Mr. Social Security: Part 3
Despite Conn and his cohorts being the true culprits of an elaborate fraud conspiracy, hundreds of his incognizant clients were the first to experience the brunt of SSA’s initial response. In May of 2015, roughly a year before Conn was rightfully charged, around 900 of his clients received letters from SSA informing them of changes to their social security benefits. Sadly, these 900 individuals had their benefits ceased without a redetermination hearing, which was a clear breach of procedural due process expressed in the U.S. Constitution. Following their blatant infringement of the 5th Amendment, SSA had a class action suit filed against them, prompting them to meet with U.S. Representative Rogers to address their decision to suspend Conn’s clients’ benefits. The SSA was then influenced to reverse the benefit suspension of those 900 individuals. Though these 900 clients were fortunately aided by the Constitution, the group of 1600 individuals chosen for redetermination was not as lucky.
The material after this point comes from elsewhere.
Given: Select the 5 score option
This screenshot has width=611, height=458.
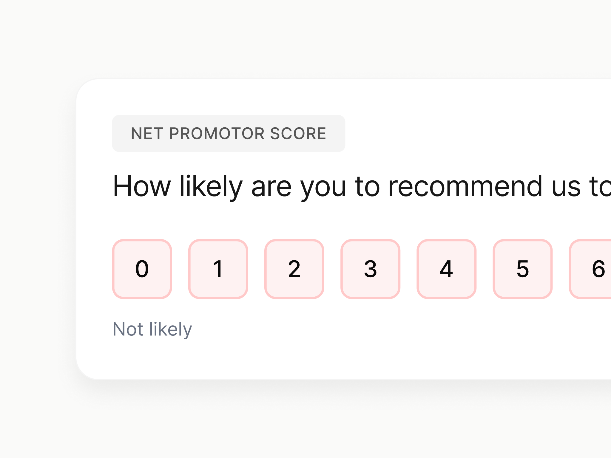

As a direct consequence of Conn systematically destroying dozens of his computer files and shredding a large warehouse worth of forged documents to keep SSA off his trail, claimants had zero medical evidence to reference during their redetermination hearings. Conn’s clients were only allotted ten days to acquire genuine and convincing evidence relating to their initial disability claims. As an alternative, clients could’ve obtained their records from hospitals for $1 per page. Needless to say, a majority of the 1600 individuals relied heavily on their social security benefits, but without them they did not have the finances required to take advantage of this substitute source of evidence. With no hope or options left, these individuals were forced to testify about their health themselves, in a desperate attempt to resume their benefits. Upon exhortation from Representative Rogers, SSA later increased the window from ten to thirty days but this still wasn’t enough time to recover their evidence without legal aid.
If a claimant was deemed unsuitable to receive social security awards, they subsequently were liable for overpayments of the benefits already received. Of the 1600 Conn clients selected for redetermination, 50% of them lost their benefits and were legally accountable for overpayments. Even though these unfortunate individuals could have been truly disabled, they were without the evidence to prove it. Families who were accustomed to having monthly funds as source of survival now had to adapt to the negative turns their lives would take after being deprived of them.
Tim Dye, former benefits recipient and coal miner, and his family were forced to sell all their furniture and personal belongs to prevent the foreclosure of their home. Without his monthly awards and savings, his family was also unable to pay their water bill and now had to rely on “a system of runoff hoses and barrels to collect” water. Many of the clients who lost benefits faced similar situations as the Dye family and some experienced even worse. Unlike Tim Dye, some clients were unsuccessful in saving their homes, and resorted to sleeping in their vehicles and camping in the woods. In the most tragic scenarios following unfavorable redetermination hearings, those completely overwhelmed by the sudden change in their life preferred suicide to a life of scrambling to afford the most basic requirements of living.
In an effort to rectify and cease the effects of Conn’s and his cronies’ elaborate fraud conspiracy, the SSA carelessly incited a humanitarian crisis in eastern Kentucky and West Virginia. It has been stated that the SSA had knowledge of ALJ Daugherty’s conduct for years, but chose to overlook them. The SSA could have easily started their hunt with Daugherty’s suspicious behavior, and would have successfully unraveled Conn’s scheme, but instead they penalized the very people they were designed to help for the crimes of their attorney. In the words of Ned Pillersdorf, attorney and early advocate for Conn clients, the SSA’s plan was “to punish the most vulnerable folks in the most economically distressed area of our nation.” Adding insult to injury, the struggles of those punished by the SSA has had little to no media coverage as if to hide the faults of the agency. The SSA is a government device and their stated goal is to benefit the American people, but given the circumstances and evidence created by their actions, one could strongly argue otherwise.